Committee deadlocks on another Biden Interior nominee

By Heather Richards | 11/18/2021 01:52 PM EST

The Senate Energy and Natural Resources Committee delivered a tie vote this morning on Laura Daniel-Davis, President Biden's nominee to helm Interior’s energy and natural resource bureaus.

Laura Daniel-Davis.

Interior Department nominee Laura Daniel-Davis during her confirmation hearing. Francis Chung/E&E News

The Senate Energy and Natural Resources Committee delivered a tie vote this morning on Laura Daniel-Davis, President Biden’s nominee to helm Interior’s energy and natural resource bureaus.

The 10-10 vote means Democrats will need to take additional steps to force the Senate to take up Daniel-Davis. The scenario played out with Biden’s controversial nominee to lead the Bureau of Land Management, Tracy Stone-Manning, who was ultimately confirmed (E&E Daily, Oct. 1).

Opposing Daniel-Davis today, ranking member John Barrasso (R-Wyo.) said that the administration’s policies have threatened energy and natural resource development, and that Daniel-Davis — who currently serves as principal deputy assistant secretary of land and minerals management — has been in a leadership position guiding some of those policies.

Advertisement

“Ms. Daniel-Davis has been doing everything she could to undermine American energy production,” Barrasso said.

He noted administration actions that could block the Twin Metals copper and nickel mine in Minnesota. The proposed mine’s location south of the Boundary Waters Canoe Area Wilderness has made it a target for many Democrats and their allies in the environmental community.

Barrasso also said that Daniel-Davis had moved authority on oil and gas decisions away from local Bureau of Land Management offices and that she was partly responsible for the administration’s oil and gas leasing moratorium. A federal court has since blocked the moratorium.

Energy and Natural Resources Chair Joe Manchin (D-W.Va.) defended Daniel-Davis, pointing to her experience and readiness for the job.

Daniel-Davis served as chief of staff to President Obama’s Interior secretaries, Sally Jewell and Ken Salazar. More recently, she was the chief of policy and advocacy at the National Wildlife Federation.

“Let me just say that our job here is to get the most competent people, qualified people that can do the job. She is doing basically the administration’s work, and she’s done it well in the past two administrations,” he said.
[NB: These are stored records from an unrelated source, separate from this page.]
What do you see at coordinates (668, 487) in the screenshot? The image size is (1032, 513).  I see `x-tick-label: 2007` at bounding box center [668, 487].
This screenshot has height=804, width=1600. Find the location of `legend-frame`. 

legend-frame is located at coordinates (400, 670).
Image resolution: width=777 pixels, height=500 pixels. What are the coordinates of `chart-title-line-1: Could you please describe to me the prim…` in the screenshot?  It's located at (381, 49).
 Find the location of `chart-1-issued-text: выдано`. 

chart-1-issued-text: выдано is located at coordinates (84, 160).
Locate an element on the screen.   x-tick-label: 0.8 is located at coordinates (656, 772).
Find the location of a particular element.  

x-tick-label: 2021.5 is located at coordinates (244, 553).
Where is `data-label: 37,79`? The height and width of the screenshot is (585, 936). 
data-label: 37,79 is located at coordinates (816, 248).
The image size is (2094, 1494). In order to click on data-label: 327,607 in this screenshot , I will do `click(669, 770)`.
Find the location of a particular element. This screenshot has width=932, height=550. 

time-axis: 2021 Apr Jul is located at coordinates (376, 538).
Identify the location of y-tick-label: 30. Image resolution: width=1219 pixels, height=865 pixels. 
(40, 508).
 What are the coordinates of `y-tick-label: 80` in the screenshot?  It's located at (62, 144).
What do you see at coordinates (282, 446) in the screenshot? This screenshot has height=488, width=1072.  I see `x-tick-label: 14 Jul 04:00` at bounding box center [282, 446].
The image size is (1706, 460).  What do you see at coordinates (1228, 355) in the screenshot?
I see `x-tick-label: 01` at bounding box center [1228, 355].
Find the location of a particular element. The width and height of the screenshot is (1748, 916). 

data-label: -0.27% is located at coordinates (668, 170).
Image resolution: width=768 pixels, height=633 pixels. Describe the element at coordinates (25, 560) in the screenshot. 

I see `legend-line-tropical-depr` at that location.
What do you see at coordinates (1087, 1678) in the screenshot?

Manchin also gave his vote today to “highly qualified” Sara Bronin, nominee to chair the Advisory Council on Historic Preservation. The committee advanced Bronin 12-8.

The role can have a sizable influence on energy and natural resource decisions on federal lands by guiding the White House and Congress on federal laws to protect historic, cultural and tribal properties, such as the National Historic Preservation Act.

Bronin is a Yale Law School graduate, former Rhodes scholar and professor at Cornell University. She founded the group Desegregate Connecticut.

“She’s clearly knowledgeable about issues of historic preservation [and] has a distinguished record of public service in this area at the state, national and local levels,” Manchin said.

Barrasso didn’t specify his thinking for opposing Bronin. “I cannot support her nomination,” he said today.